The Square
News and perspectives from Covia.

To observe National Assisted Living Week, Laura Darling, Senior Director of Communications, talked to some of our staff to explain more about this misunderstood part of community life.

LD: What do you wish people knew about Assisted Living?

Barb Fischer, Director of Resident Health Services, St. Paul’s Towers: Many people think that Assisted Living refers to a nursing home. I want people to realize that Assisted Living communities are just like Independent Living communities, except assistance of different levels can be provided in their apartment and staff are available 24/7.  

Lucy L. Ascalon, RN, Assistant Director of Resident Health Services & Assisted Living Manager, San Francisco TowersI wish people knew more about Assisted Living, how we take care of people and what other services we provide as a whole.

Charmaine Verador, Director of Resident Health Services, Los Gatos Meadows: One question that always comes up is “Do I have to share a room?” Our assisted living residents, just like independent living residents have their own apartments that they enjoy privately.

Our assisted living residents mingle and socialize with independent living residents because really, there is not much difference.

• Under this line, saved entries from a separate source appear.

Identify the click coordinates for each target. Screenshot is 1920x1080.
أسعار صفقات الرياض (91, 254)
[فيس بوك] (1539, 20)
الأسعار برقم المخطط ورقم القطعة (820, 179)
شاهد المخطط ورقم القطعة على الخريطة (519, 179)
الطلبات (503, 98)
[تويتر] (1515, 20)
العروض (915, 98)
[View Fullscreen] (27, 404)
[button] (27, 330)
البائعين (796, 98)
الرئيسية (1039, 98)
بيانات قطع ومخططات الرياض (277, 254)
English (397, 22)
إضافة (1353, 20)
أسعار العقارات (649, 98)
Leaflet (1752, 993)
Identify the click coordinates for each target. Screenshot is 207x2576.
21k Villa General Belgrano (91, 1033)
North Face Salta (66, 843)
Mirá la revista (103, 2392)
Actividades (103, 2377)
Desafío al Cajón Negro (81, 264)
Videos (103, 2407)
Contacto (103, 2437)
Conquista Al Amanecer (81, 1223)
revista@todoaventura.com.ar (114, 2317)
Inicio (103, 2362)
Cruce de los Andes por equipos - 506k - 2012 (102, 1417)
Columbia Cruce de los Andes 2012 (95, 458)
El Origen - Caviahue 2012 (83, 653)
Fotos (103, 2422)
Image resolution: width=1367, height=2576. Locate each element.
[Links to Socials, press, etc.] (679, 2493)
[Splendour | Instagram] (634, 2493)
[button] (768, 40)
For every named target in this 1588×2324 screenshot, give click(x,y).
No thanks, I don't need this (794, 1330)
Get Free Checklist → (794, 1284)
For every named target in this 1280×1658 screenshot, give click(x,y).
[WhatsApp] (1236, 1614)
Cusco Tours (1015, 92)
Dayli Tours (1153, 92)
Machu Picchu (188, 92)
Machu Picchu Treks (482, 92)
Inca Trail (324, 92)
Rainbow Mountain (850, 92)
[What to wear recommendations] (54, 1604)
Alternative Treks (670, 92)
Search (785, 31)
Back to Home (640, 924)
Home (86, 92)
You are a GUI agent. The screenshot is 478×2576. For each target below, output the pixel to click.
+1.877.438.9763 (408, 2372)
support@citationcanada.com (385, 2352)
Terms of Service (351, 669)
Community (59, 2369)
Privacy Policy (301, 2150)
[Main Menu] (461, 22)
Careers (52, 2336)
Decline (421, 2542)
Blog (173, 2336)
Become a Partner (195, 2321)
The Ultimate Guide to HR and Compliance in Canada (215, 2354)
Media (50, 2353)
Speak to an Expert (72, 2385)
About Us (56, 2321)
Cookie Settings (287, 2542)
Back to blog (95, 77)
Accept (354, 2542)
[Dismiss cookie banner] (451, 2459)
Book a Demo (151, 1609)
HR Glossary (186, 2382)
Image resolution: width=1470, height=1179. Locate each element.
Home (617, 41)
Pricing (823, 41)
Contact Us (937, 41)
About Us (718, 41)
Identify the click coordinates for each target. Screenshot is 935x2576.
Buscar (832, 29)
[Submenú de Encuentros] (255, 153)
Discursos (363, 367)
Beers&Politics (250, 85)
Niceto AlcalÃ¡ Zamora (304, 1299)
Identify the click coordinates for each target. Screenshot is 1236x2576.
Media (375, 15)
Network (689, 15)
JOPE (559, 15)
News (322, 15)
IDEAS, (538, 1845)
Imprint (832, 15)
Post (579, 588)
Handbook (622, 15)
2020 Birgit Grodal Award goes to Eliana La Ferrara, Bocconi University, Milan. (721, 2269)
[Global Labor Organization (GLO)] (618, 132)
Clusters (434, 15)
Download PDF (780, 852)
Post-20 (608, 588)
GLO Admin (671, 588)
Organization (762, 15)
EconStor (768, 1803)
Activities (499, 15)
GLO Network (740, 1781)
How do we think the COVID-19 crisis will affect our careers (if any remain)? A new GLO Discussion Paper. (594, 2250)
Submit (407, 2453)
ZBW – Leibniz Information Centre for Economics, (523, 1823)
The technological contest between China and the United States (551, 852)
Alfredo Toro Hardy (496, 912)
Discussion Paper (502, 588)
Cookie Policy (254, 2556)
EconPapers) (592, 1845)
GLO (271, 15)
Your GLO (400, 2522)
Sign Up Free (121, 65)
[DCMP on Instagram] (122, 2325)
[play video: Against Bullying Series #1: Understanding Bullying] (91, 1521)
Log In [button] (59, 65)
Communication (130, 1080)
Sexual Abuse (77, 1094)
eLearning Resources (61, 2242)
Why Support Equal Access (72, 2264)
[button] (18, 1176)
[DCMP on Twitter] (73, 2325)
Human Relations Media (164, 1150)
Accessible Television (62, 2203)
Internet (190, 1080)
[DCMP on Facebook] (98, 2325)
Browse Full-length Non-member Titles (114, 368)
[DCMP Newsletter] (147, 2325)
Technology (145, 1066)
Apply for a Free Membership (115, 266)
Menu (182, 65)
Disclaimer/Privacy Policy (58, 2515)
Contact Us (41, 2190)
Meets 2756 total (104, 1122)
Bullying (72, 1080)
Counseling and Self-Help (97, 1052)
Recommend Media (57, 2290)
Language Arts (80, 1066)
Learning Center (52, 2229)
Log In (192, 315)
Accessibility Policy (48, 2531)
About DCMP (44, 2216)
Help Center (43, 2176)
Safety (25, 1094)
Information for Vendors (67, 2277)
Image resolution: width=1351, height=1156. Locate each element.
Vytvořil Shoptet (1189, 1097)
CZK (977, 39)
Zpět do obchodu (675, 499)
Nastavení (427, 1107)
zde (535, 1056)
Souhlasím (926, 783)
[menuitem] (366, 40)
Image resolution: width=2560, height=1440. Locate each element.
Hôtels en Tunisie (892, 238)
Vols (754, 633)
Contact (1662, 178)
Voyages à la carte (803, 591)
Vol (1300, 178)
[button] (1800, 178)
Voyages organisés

They have the same apartment settings, go to the same dining room and activities as they can tolerate. Residents in assisted living are only getting assistance so that they can continue with their daily lives.

In Assisted Living we do not take over everything. We personalize our care according to what they need. For example if the resident is still able to shower but will need medication management, then we encourage their independence on the shower task and assist with their medications.

LD: My sense is a lot of people are afraid of moving from Independent Living to Assisted Living. What would you like people who feel that way to know about Assisted Living?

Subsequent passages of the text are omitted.